USS is highly solvent – so why do the employers want to cut it?
The question USS members are asking is why, given that their pension fund is highly solvent by normal standards, they are being told by Anton Muscatelli, on behalf of the employers, that, on the contrary, it is deep in deficit.
The figures show that the USS is immensely profitable: the latest annual report and accounts show an income of £2,585.4 million and expenditure on pensions in payment of £1,462.0 million, leaving a massive net surplus to invest for meeting future needs of £1,123.4 million.

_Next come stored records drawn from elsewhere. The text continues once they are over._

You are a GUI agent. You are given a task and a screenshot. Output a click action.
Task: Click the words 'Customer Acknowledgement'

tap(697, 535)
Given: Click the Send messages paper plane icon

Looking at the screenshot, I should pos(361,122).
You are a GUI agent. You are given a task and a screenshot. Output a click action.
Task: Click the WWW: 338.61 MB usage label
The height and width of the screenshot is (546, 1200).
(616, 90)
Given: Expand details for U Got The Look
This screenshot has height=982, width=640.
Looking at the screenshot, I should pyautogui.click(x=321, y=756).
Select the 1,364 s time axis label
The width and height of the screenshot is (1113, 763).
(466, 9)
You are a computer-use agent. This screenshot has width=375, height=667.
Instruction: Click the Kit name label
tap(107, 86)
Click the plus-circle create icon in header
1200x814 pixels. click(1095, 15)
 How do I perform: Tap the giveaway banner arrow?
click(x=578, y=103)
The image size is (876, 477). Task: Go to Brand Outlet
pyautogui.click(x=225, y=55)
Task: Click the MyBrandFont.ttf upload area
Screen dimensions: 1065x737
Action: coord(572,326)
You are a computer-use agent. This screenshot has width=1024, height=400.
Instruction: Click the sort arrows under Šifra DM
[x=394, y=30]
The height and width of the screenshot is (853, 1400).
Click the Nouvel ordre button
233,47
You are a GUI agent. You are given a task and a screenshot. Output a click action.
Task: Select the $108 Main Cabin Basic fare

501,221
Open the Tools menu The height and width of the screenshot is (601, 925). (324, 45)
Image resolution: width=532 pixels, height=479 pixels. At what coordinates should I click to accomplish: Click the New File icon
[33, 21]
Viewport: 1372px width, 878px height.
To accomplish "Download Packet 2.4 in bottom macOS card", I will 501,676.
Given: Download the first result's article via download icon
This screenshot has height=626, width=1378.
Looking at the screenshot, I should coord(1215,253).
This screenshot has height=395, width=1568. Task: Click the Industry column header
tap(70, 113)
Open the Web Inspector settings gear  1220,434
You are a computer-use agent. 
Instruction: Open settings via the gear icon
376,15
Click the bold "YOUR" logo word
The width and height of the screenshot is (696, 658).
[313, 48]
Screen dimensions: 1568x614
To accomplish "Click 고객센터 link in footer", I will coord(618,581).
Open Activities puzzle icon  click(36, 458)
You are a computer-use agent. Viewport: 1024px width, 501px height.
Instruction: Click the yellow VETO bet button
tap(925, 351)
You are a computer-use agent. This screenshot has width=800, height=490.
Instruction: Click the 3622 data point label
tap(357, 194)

Of course these figures tell only part of the story, and one must allow for future demands resulting from demographic changes, growth in membership and so on – the job of actuaries. Nevertheless, they surely indicate that there is currently plenty of headroom, which raises the question to which members deserve an answer from Muscatelli: how does an annual surplus become a deficit? Can we please be told?
Instead of giving a clear picture of how the accounts are likely to change in the future, he just announces that there will be deficits, without explaining the basis of their derivation. He, rather disingenuously, hints at arguments but does not turn them into reasons when he says: “People’s longer life expectancies and the current global economic upheavals make these challenging times for pension funds…”
In fact, the evidence is that longer life expectancies are a significant but still relatively small factor that does not threaten the survival of the USS final salary scheme: it simply requires minor changes in the rules. “Global economic upheavals” is a term so vague it could mean anything: perhaps it is intended to make members believe that the investment returns have been unusually poor. But investment returns to the USS compare well with the rest of the industry, and the fund’s assets have grown – so that cannot be the source of his growing deficit.
Muscatelli’s figures are smoke and mirrors. His is a flawed methodology for a number of reasons. And one of the most important, which Muscatelli does not mention, is the fact that the new methodology does not count income from contributions (£1,539.6 million – enough for all the pensions in payment).
Up until now the USS, like other pension schemes, has worked perfectly sustainably as a collective fund on a money-in-money-out basis. But this principle is now to be banned for reasons that can only be described as ideological: because it is collectivist.